ENERGY, FOOD, POPULATION, RESOURCES, SOVERIGN DEBT AND WORLD ECONOMIES:
Where's it all heading?
(Note: this is a Work In Progress--updated 6 December 2012)
World population forecasts in 4 scenarios
World population growth animations
Affordable food is only possible when energy is cheap
Earth's population carrying capacity is directly related to our ability to extract cheap fossil fuels that are used to produce affordable food.
Fossil fuel energy has been used by humans for the past 100 years as a surrogate for manpower and (real) horsepower to leverage the amount of food and goods production that any single human being could have achieved on their own.
Our ability to support an increasing population has largely been a result of our ability to extract more cheap oil that is used to produce more grain to feed more people. And commercially-produced meat for human consumption requires many times more energy input than grain. (see below).We are now quickly approaching a stage where easily obtainable energy is nearly exhausted and the energy required to extract additional energy from fossil sources will soon equal or exceed the net energy value of the energy obtained. This is referred to as the Net Energy Return On Energy Investment. (NEROEI). When NEROEI becomes less than 1 it will no longer be possible continue to extract energy from the remaining fossil fuel stores, even though there may be vast quantities remaining. The issue is not simple the economic cost of energy extraction, but the ENERGY cost of extraction.
23% of all fossil fuels used globally go to the production of FOOD.
When available cheap energy declines, affordable food supplies will diminish.
At present "...we do not know where 50% of the energy we will need in 20 years is going to come from" (Per Dahlen, Singapore, 2012)
Unless new sources of cheap energy can be found or created, the population of the planet is likely to evolve as follows between now and the year 2100.

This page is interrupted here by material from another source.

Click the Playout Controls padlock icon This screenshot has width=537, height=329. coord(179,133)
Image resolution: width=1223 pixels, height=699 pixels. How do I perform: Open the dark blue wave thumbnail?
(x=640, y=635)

Net Energy Return On Energy Invested
WHAT IS NET ENERGY?
To harness and consume energy requires some type of energy investment. This investment is what comprises the difference between gross energy and net energy. There is various nomenclature that describes this concept. Energy profit ratio, surplus energy, energy gain, EROI, and ERoEI all represent virtually the same relationship of how much energy we receive, relative to an energy input(dollars do not factor in). The most referenced metric in the Peak Oil literature is EROI or ERoEI (Energy Returned on Energy Invested), which, in its simplest sense is the ratio:
Energy Output / Energy Input
There is disagreement (sometimes dramatic ) in the energy literature not only as to what should be included as energy inputs and outputs (a boundary issue) but how variables are included (how to evaluate co-products, how to include other limiting inputs to an energy technology, etc) These nuances will be covered in a subsequent post.
Net energy is typically given as per unit of energy invested. Thus:
EROI = Net Energy + 1.
(For those of you who've played craps - some tables pay off the hard-ways FOR one and others TO one. EROI and net energy have a similar relationship. EROI is how much energy output FOR an energy input and net energy is the energy output TO the energy input.)
Net energy also can refer to a sum as well as a ratio. For an ethanol process that has an EROI of 1.2:1 -the net energy is just .2, but we can also calculate how much net energy is created for society in a given year or a life-of-resource total. At EROI of 1.2, the 3.9 billion gallons that the US produced in 2005 required 3.29 billion gallons of BTU energy input, resulting in a `net energy' of 610 million gallons. (This post will use net energy and EROI interchangeably - if a sentence uses EROI, just subtract one to get net energy, if I use net energy, just add one to get EROI)
Global population is currently at 7,000,000,000;
increasing at 75,000,000 per year.
Net population growth is ADDING more than 75,000,000 people to the planet (births minus deaths) EVERY YEAR. While the RATE of increase has slowed, we are still increasing the number of people on the planet by 75,000,000 every year. This equates to a current growth rate of just over 1%/year.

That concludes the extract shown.